From mboxrd@z Thu Jan  1 00:00:00 1970
From: Claudiu Manoil <claudiu.manoil@freescale.com>
Subject: Re: [PATCH net-next 2/2] gianfar: Make multi-queue polling optional
Date: Fri, 7 Mar 2014 14:52:32 +0200
Message-ID: <5319C110.2060901@freescale.com>
References: <1394008119-27899-1-git-send-email-claudiu.manoil@freescale.com>	<1394008119-27899-3-git-send-email-claudiu.manoil@freescale.com> <20140306.165236.1656673150420499957.davem@davemloft.net>
Mime-Version: 1.0
Content-Type: text/plain; charset="ISO-8859-1"; format=flowed
Content-Transfer-Encoding: 7bit
Cc: <netdev@vger.kernel.org>
To: David Miller <davem@davemloft.net>
Return-path: <netdev-owner@vger.kernel.org>
Received: from va3ehsobe001.messaging.microsoft.com ([216.32.180.11]:53958
	"EHLO va3outboundpool.messaging.microsoft.com" rhost-flags-OK-OK-OK-OK)
	by vger.kernel.org with ESMTP id S1752532AbaCGMwo (ORCPT
	<rfc822;netdev@vger.kernel.org>); Fri, 7 Mar 2014 07:52:44 -0500
In-Reply-To: <20140306.165236.1656673150420499957.davem@davemloft.net>
Sender: netdev-owner@vger.kernel.org
List-ID: <netdev.vger.kernel.org>

On 3/6/2014 11:52 PM, David Miller wrote:
> From: Claudiu Manoil <claudiu.manoil@freescale.com>
> Date: Wed, 5 Mar 2014 10:28:39 +0200
>
>> For the newer controllers (etsec2 models) the driver currently
>> supports 8 Tx and Rx DMA rings (aka HW queues).  However, there
>> are only 2 pairs of Rx/Tx interrupt lines, as these controllers
>> are integrated in low power SoCs with 2 CPUs at most.  As a result,
>> there are at most 2 NAPI instances that have to service multiple
>> Tx and Rx queues for these devices.  This complicates the NAPI
>> polling routine having to iterate over the mutiple Rx/Tx queues
>> hooked to the same interrupt lines.  And there's also an overhead
>> at HW level, as the controller needs to service all the 8 Tx rings
>> in a round robin manner.  The cumulated overhead shows up for mutiple
>> parrallel Tx flows transmitted by the kernel stack, when the driver
>> usually starts returning NETDEV_TX_BUSY and leading to NETDEV WATCHDOG
>> Tx timeout triggering if the Tx path is congested for too long.
>>
>> As an alternative, this patch makes the driver support only one
>> Tx/Rx DMA ring per NAPI instace (per interrupt group or pair
>> of Tx/Rx interrupt lines) by default.  The simplified single queue
>> polling routine (gfar_poll_sq) will be the default napi poll routine
>> for the etsec2 devices too.  Only small adjustments needed to be made
>> to link the Tx/Rx HW queues with each NAPI instance (2 in this case).
>> The gfar_poll_sq() is already succefully used by older SQ_SG (single
>> interrupt group) controllers.  And there's also a significat memory
>> footprint reduction by supporting 2 Rx/Tx DMA rings (at most), instead
>> of 8.
>>
>> Signed-off-by: Claudiu Manoil <claudiu.manoil@freescale.com>
>
> This patch is not OK.
>
> First of all, you are disabling multi-queue for other devices.
>
> You're adding a CPP check for a macro that is set by nothing.
>
> Determine the condition to limit the number of queues at run-time.
>
>

Hi David,

Thanks for reviewing this and for the concerns.
I agree that using CPP defines is ugly.  I reworked
the 2nd patch to do these checks at run-time.

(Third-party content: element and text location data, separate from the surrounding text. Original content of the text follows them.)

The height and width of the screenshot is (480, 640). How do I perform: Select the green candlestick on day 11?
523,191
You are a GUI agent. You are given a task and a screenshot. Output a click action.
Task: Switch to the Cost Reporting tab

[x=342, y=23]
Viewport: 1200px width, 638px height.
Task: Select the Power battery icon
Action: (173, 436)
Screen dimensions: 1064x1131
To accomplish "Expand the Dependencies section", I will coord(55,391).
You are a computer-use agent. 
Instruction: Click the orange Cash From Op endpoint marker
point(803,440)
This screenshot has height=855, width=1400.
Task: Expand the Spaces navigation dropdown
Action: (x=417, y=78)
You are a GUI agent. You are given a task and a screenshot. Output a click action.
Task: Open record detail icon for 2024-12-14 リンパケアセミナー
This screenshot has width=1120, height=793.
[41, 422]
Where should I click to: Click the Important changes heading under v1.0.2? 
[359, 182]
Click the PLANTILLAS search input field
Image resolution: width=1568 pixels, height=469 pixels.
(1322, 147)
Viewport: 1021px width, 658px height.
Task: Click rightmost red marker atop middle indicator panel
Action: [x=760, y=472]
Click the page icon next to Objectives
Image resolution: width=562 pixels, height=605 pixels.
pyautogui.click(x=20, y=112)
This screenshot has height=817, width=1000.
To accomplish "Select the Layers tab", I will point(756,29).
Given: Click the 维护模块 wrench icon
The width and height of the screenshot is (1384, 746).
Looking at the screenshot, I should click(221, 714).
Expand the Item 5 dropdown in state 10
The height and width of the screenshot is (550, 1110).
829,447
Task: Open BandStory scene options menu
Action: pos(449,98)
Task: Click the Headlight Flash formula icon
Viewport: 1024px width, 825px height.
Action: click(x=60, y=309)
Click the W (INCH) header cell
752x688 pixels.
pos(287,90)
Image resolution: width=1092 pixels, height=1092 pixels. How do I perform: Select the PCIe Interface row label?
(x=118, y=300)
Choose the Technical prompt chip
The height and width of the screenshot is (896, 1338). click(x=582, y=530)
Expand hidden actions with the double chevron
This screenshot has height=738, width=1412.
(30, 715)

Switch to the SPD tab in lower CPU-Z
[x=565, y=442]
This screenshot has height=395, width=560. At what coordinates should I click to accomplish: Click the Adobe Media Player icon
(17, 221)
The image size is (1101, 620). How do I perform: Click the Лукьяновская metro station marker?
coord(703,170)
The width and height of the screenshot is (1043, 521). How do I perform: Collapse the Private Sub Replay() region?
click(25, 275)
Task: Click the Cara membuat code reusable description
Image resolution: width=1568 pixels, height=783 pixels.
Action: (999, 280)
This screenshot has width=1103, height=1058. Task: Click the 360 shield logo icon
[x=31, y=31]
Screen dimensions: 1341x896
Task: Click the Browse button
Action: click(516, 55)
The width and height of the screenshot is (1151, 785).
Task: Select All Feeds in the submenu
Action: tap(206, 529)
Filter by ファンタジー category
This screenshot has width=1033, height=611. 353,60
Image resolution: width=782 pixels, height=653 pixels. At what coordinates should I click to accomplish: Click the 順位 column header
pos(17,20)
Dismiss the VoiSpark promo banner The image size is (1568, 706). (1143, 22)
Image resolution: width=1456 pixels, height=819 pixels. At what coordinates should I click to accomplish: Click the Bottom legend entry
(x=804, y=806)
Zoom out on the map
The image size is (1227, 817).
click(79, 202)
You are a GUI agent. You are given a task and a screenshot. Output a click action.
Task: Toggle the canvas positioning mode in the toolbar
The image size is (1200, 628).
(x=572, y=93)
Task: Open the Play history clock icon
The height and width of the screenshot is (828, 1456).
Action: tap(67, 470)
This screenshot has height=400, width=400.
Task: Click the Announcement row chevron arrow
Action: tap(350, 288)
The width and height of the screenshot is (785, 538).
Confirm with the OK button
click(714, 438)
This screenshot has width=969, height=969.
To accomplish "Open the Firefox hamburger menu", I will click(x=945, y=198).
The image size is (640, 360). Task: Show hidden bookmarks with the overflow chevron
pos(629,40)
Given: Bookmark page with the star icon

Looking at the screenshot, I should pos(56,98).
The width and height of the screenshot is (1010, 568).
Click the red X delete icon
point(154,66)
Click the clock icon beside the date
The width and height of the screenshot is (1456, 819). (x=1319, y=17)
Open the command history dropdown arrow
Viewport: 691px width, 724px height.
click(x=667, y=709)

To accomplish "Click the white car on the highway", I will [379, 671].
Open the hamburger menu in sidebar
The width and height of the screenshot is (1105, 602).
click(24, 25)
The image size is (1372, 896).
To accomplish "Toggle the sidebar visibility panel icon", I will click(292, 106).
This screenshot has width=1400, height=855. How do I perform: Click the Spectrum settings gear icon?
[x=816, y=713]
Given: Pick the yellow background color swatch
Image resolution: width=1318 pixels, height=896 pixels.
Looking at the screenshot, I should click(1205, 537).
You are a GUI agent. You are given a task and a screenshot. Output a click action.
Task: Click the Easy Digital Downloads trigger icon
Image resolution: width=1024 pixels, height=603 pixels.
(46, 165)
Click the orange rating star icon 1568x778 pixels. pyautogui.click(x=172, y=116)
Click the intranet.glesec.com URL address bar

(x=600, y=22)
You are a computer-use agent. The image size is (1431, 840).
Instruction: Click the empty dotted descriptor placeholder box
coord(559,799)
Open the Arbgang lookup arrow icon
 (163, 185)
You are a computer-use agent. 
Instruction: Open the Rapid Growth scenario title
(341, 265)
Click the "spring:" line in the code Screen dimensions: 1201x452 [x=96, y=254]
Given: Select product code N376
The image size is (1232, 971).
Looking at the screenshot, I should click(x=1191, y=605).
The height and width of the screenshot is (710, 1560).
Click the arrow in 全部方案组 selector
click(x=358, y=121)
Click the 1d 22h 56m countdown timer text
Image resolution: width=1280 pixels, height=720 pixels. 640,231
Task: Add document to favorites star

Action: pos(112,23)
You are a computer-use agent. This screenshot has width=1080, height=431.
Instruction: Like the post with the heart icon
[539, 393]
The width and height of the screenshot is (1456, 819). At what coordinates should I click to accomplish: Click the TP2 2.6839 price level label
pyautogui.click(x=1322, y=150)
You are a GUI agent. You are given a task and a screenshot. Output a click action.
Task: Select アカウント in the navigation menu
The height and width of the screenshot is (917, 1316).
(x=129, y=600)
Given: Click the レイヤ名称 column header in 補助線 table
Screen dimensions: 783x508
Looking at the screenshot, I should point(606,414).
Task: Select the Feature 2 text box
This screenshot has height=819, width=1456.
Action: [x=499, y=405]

For your first concern, the "fsl,etsec2" models are the
only devices for which multi-queue NAPI polling is used.
The other devices work in SQ_SG mode, they support a single
pair of Rx/Tx queues and already use single queue NAPI polling.

The "fsl,etsec2" models work in MQ_MG_MODE (Multi-Group) because
they have 2 separate pairs of Rx/Tx interrupt lines
(aka interrupt groups), so they can work with 2 (Rx/Tx) NAPI
instances serving one (Rx/Tx) queue each.
So because these devices can support 2 Rx and 2 TX queues,
they are still multi-queue, but they can be serviced with the
simplified SQ NAPI poll routine, per interrupt group
(NAPI instance).

However, enabling support for all the 8 RX and 8 TX hw queues
turns out to be a problem as the combined processing overhead is
too much: multi-queue polling per NAPI instance + eTSEC
controller having to service the 8 Tx queues round-robin.
And this results in serious Tx congestion (and Tx timeout).

As I see it, multi-queue NAPI polling not only creates issues
but is not justified for this linux driver.  However, instead
of removing this code altogether I thought it would be safer
to still keep it in the driver for a while, and do some
checks to limit the number of queues at runtime.

Hopefully this explains the problem a bit clearer.

Thanks.
Claudiu